Synthetic Marijuana: What Parents Should Know

  • Published
  • By Earl Rivers
  • 1st Special Operations Medical Operations Squadron
Last year, 11 percent of high school seniors reported use of synthetic marijuana, also called Spice, according to the 2012 Monitoring the Future Survey, which measured drug, alcohol and cigarette use among U.S. adolescents.

Spice refers to a wide variety of herbal mixtures which produce experiences similar to marijuana, said Capt. Shannon Branlund, 1st Special Operations Medical Operations Squadron clinical psychologist and Alcohol and Drug Abuse Prevention and Treatment program manager.

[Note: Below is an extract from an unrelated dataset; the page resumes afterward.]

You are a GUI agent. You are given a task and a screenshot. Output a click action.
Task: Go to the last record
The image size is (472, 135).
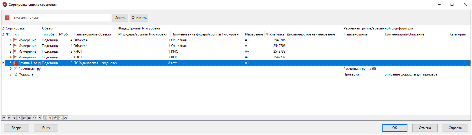pyautogui.click(x=29, y=118)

"Spice is abused mainly by smoking, and is falsely marketed as a safe and legal alternative to marijuana," Branlund said. "It is composed of dried, shredded plant material and synthetic cannabinoid compounds that are responsible for its psychoactive effects."

Spice users often report side effects such as lethargy, altered perception, and relaxed or depressed mood. Some individuals experience psychotic symptoms including extreme anxiety, paranoia and hallucinations.

Spice abusers who were taken to emergency rooms reported symptoms such as rapid heart rate, vomiting, agitation, confusion and hallucinations.

These illegal drugs can also raise blood pressure and result in reduced blood supply to the heart. In a few cases, Spice has been associated with heart attacks. Furthermore, regular users may experience physical withdrawal and other symptoms of addiction.

"Due to the fact that the chemicals used in Spice have a high potential for abuse and no medical benefit, the U.S. Drug Enforcement Administration has designated the five active chemicals most frequently found in Spice as Schedule I controlled substances," said Branlund. "Therefore, it is illegal to use, sell, buy, possess, distribute or manufacture them."

The synthetic cannabinoid compounds, found in Spice products, act on the same brain cell receptors as tetrahydrocannabinol, which is the primary psychoactive ingredient of marijuana, said Maj. Brent Harlan, 1st SOMDOS psychiatrist and mental health chief.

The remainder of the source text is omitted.